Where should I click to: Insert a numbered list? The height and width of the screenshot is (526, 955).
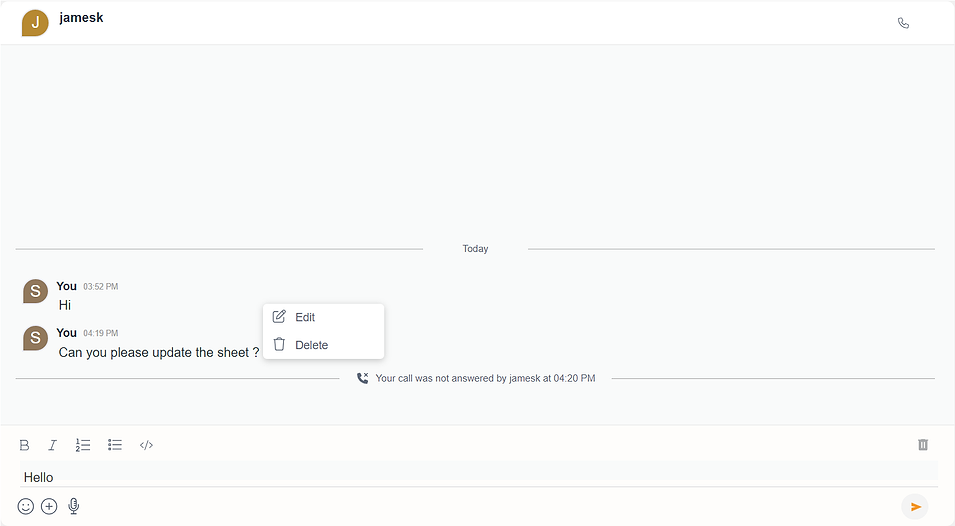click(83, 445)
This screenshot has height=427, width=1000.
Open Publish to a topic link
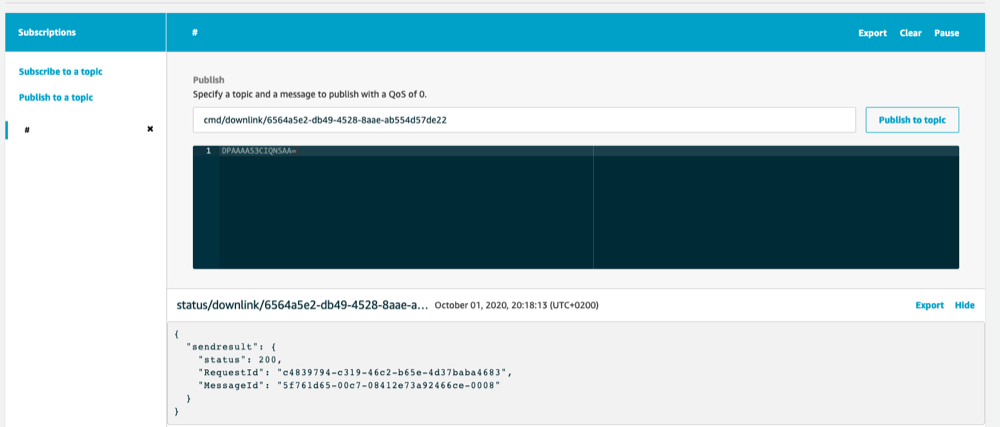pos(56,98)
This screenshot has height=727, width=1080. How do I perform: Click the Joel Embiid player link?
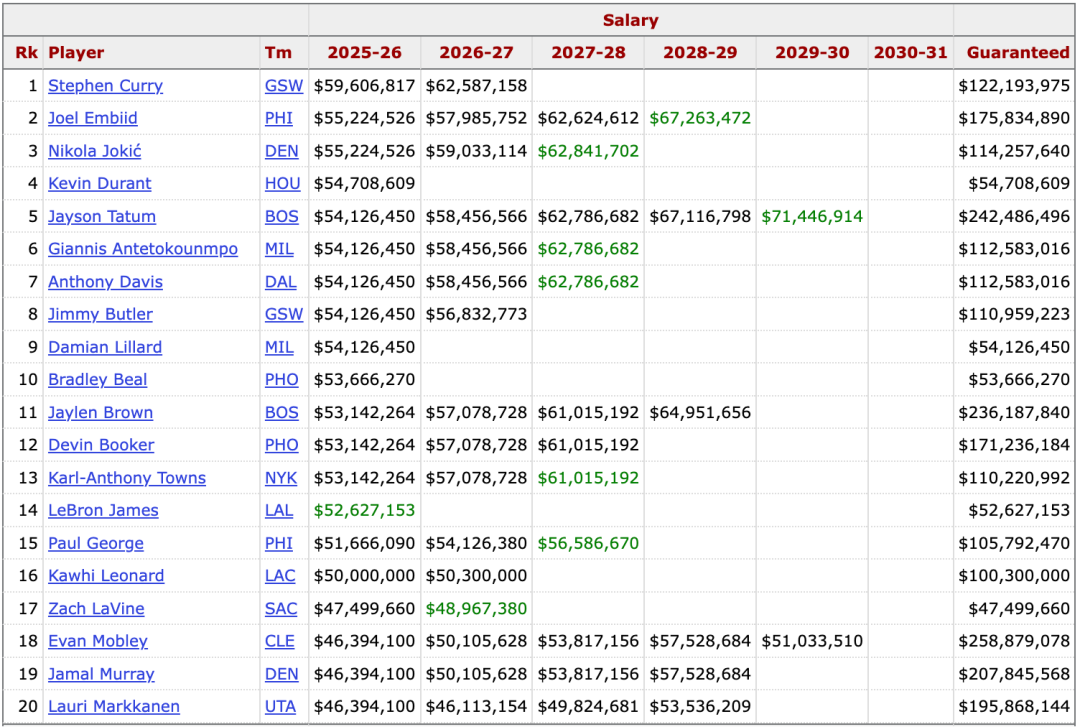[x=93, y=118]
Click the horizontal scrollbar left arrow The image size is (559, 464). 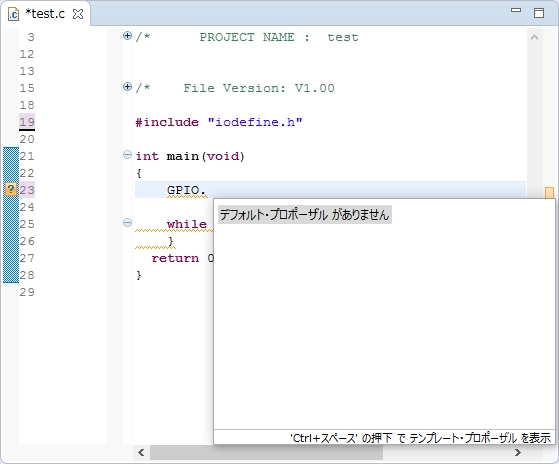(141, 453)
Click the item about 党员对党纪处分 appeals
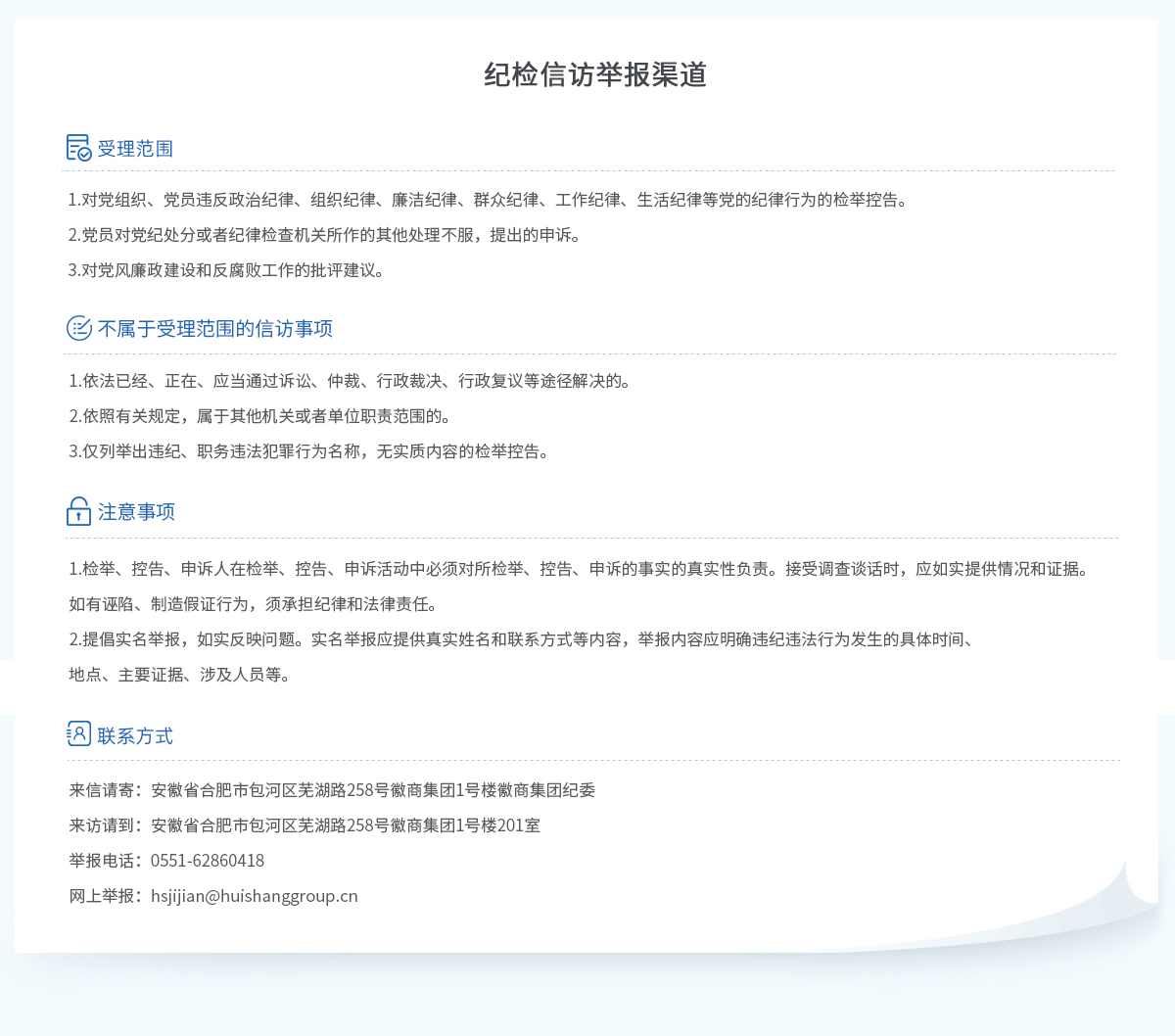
::::::::
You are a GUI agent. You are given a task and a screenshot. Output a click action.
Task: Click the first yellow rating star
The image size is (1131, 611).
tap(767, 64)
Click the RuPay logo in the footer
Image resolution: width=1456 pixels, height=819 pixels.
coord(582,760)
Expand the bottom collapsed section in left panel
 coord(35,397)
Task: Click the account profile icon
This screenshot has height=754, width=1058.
::::::::
DESCRIPTION OF THE TASK:
Repeat, exactly as they stand above, the lines from the line with "The image size is (1131, 611)." to the line with "This screenshot has height=754, width=1058.", both lines included.

EXERCISE SOLUTION:
The image size is (1131, 611).
tap(767, 64)
Click the RuPay logo in the footer
Image resolution: width=1456 pixels, height=819 pixels.
coord(582,760)
Expand the bottom collapsed section in left panel
 coord(35,397)
Task: Click the account profile icon
This screenshot has height=754, width=1058.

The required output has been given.